Pôle 1 - Chambre 8, 23 mai 2025 — 24/16390
Texte intégral
Copies exécutoires RÉPUBLIQUE FRANÇAISE
délivrées aux parties le : AU NOM DU PEUPLE FRANÇAIS
COUR D'APPEL DE PARIS
Pôle 1 - Chambre 8
ARRÊT DU 23 MAI 2025
(n° , 6 pages)
Numéro d'inscription au répertoire général : N° RG 24/16390 - N° Portalis 35L7-V-B7I-CKCX7
Décision déférée à la Cour : Ordonnance du 24 Mai 2024 -Juge des contentieux de la protection de PARIS - RG n° 24/00891
APPELANT
M. [W] [L]
[Adresse 1]
[Localité 6]
Représenté par Me Stéphanie PARTOUCHE, avocat au barreau de PARIS, toque : A0854
(bénéficie d'une aide juridictionnelle Totale numéro 2024/019549 du 19/08/2024 accordée par le bureau d'aide juridictionnelle de PARIS)
INTIMÉE
SCI INGRID, prise en la personne de ses représentants légaux domiciliés en cette qualité audit siège
[Adresse 2]
[Localité 3]
Représentée par Me Remo FRANCHITTO, avocat au barreau de PARIS
COMPOSITION DE LA COUR :
En application des dispositions de l'article 805 du code de procédure civile, l'affaire a été débattue le 11 avril 2025, en audience publique, les avocats des parties ne s'y étant pas opposés, devant Patrick BIROLLEAU, Magistrat honoraire.

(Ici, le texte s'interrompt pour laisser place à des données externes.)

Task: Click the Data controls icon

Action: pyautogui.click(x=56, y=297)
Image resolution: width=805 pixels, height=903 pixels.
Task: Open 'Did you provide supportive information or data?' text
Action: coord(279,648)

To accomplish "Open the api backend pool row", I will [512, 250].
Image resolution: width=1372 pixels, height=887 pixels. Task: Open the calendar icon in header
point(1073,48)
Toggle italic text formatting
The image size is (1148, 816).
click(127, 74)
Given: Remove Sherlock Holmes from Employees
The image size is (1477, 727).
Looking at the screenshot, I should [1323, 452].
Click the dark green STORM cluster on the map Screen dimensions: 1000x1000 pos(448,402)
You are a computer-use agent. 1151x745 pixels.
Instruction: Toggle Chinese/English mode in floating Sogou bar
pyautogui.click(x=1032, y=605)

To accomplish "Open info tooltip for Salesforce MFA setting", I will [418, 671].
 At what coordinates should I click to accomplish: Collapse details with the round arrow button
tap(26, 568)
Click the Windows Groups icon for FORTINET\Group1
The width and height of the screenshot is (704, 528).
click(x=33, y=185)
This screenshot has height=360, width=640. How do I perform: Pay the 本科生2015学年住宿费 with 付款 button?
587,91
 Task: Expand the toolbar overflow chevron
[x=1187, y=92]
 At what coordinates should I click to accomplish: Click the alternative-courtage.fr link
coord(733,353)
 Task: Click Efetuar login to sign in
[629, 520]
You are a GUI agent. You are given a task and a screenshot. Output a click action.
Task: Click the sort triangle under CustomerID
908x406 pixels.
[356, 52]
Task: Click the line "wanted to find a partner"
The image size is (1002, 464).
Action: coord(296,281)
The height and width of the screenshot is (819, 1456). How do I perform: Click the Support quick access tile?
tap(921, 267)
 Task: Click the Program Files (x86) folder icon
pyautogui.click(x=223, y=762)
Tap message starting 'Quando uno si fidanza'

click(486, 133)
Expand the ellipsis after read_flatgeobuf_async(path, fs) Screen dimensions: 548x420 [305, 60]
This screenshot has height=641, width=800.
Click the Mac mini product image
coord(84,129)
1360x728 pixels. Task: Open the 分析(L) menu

Ce magistrat a rendu compte des plaidoiries dans le délibéré de la cour, composée de :
Florence LAGEMI, Président,
Marie-Catherine GAFFINEL, Conseiller
Patrick BIROLLEAU, Magistrat honoraire
Greffier, lors des débats : Jeanne BELCOUR
ARRÊT :
- CONTRADICTOIRE
- rendu publiquement par mise à disposition de l'arrêt au greffe de la Cour, les parties en ayant été préalablement avisées dans les conditions prévues au deuxième alinéa de l'article 450 du code de procédure civile.
- signé par Florence LAGEMI, Présidente de chambre et par Jeanne BELCOUR, Greffière, présente lors de la mise à disposition.
Par acte du 1er mars 2016, M. [L] a pris à bail d'habitation un appartement et une cave dans l'immeuble situé [Adresse 1], dans le [Localité 6].
Par acte du 20 septembre 2023, la SCI Ingrid a fait délivrer à M. [L] un commandement, visant la clause résolutoire insérée au bail, de lui payer la somme de 13.489 euros en principal au titre de l'arriéré locatif et de justifier de son assurance au titre des risques locatifs, puis, par acte du 27 décembre 2023, l'a fait assigner devant le juge des contentieux de la protection du du tribunal judiciaire de Paris, statuant en référé, aux fins de constat de l'acquisition de la clause résolutoire, expulsion et condamnation au paiement, à titre provisionnel, d'une indemnité d'occupation et de l'arriéré locatif pour un montant de 15.039 euros.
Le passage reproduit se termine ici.